Why do we need a national standard/consistency?

CFR Groups are dependent on their local NHS Ambulance Service for their establishment, training, clinical protocols and equipment they carry and also to what type of emergency they are tasked to attend.

Thus the title of Community First Responder can be simply an individual who is trained to respond with a defibrillator to a cardiac arrest or an individual who is trained up to he equivalent of an NHS Emergency Medical Technician standard, is able to hold similar equipment and who can attend any emergency call. Indeed there are many CFRs who are medically qualified Doctors, Nurses or Paramedics who are members of CFR Groups. There are many variations in training, equipment and ability to respond in between these two extremes.

There is now a national accepted standard of training, overseen by the Royal College of Surgeons in England for the First Person on Scene (FPOS) which offers a three tier level of training – Basic, Intermediate and Enhanced which many CFR Groups are following and which many areas of commerce are adopting as a necessary first aid training for their employees.

Other volunteers for the Fire, Police, RNLI, Mountain Rescue have agreed national training and are therefore expected to be able to provide an accepted level of response and support.

With the growth of the Community First Responder throughout the UK there is a need to agree a common qualification, a level of equipment, medical supplies and drugs with which they should equipped and a clear definition of the level of support they should be capable of providing. A National Organisation would be essential to ensure that such measures were agreed and applicable to all Groups.

The Healthcare Commission, now the Care Quality Commission, Report of 2007, entitled “The role and management of community first responders” stated that

This survey has shown that CFRs are used widely, that they are seen as being beneficial to outcomes for patients, and that over time ambulance services have developed the CFR model to different degrees. The development of this service requires the NHS to ensure that it is properly managed, supported and audited by those responsible for the provision of emergency services in England. In light of the variation in the role and management of CFRs across England, we recommend that the appropriate body should develop national guidance for ambulance services, to ensure that a more consistent approach is taken in the management, governance and development of this valuable service.”

This was 7 years ago, with no progress appearing to be made.

CFR Groups are established by individuals to support their local community. They are not established for the benefit of NHS Ambulance Services to achieve response time targets. It should be for each community to decide how they wish their group to develop the services it can provide far beyond the response to life threatening emergencies.

Fire and Police services are recognizing the value of CFRs and some see value in such CFRs also responding to some of the low risk Police and Fire emergencies.

The Chief Executive of the NHS has stated that he foresees a greater role for communities in helping the NHS deliver health and social care in the future to keep vulnerable people safely at home and out of hospital or full time care.

It would be a major task for each individual CFR Group to liaise with the emergency, the health and social care services supporting their area if they wished to extend the “first response” care they could provide to their communities. A National Association, could agree approval, training and protocols for such expansion on a national basis with the organisations concerned.

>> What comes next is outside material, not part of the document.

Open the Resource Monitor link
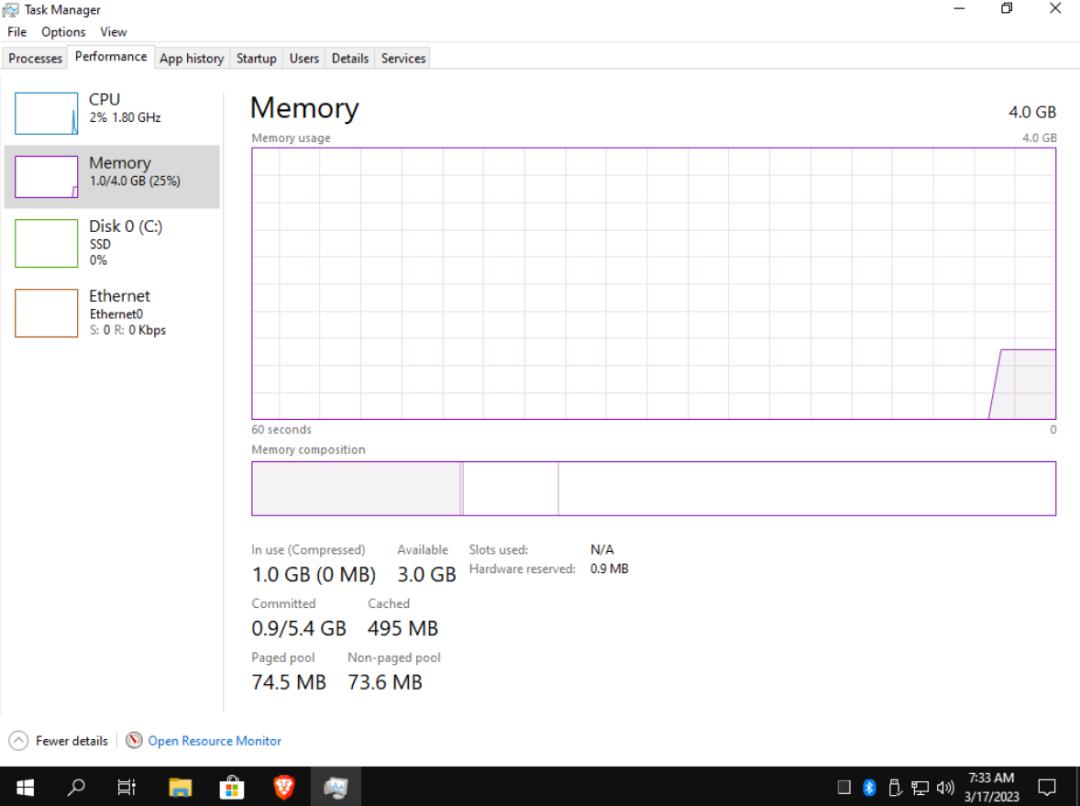1080x806 pixels. pos(214,741)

Establishing a CFR Group is a major cost, maintaining a Group’s equipment and vehicles and insurance are substantial annual costs which have to be met from local fundraising.

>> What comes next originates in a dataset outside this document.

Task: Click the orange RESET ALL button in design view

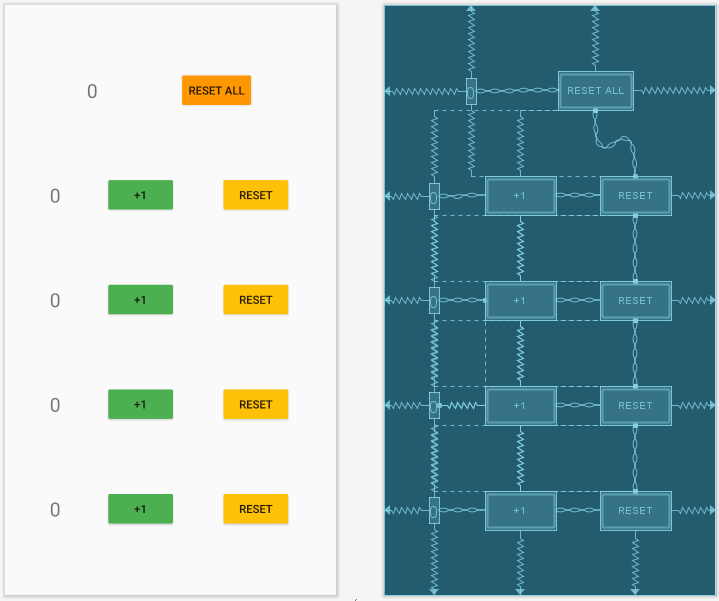Action: click(x=216, y=90)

A National Association should be able to obtain grants from National Funds and Charities to assist with the initial set up costs. The association should be able to obtain vehicles, equipment, uniforms and insurance at more economical rates than individual Groups.

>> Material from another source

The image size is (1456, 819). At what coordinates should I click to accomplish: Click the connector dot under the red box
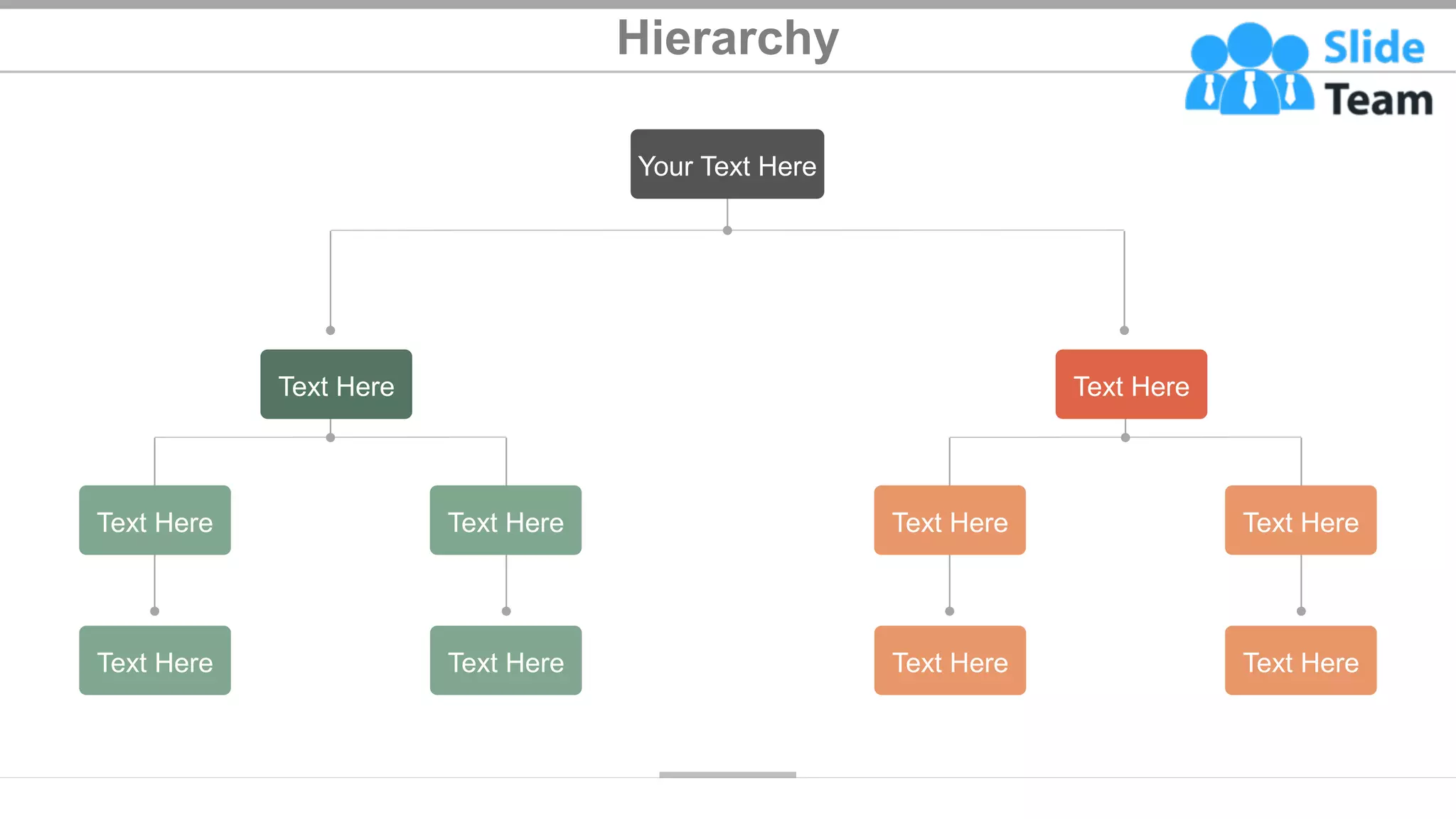[1125, 437]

Finally, CFRs are participants and observers at emergency incidents and as such they develop a very accurate impression of the quality of emergency ambulance support available to their community. This has been recognised by the Care Quality Commission who intend to meet with as many CFRs as possible before they inspect each NHS Ambulance Service. Collectively, CFRs would be a very important Group to monitor Ambulance Service performance, development and to argue, where appropriate for national levels of emergency pre-hospital care.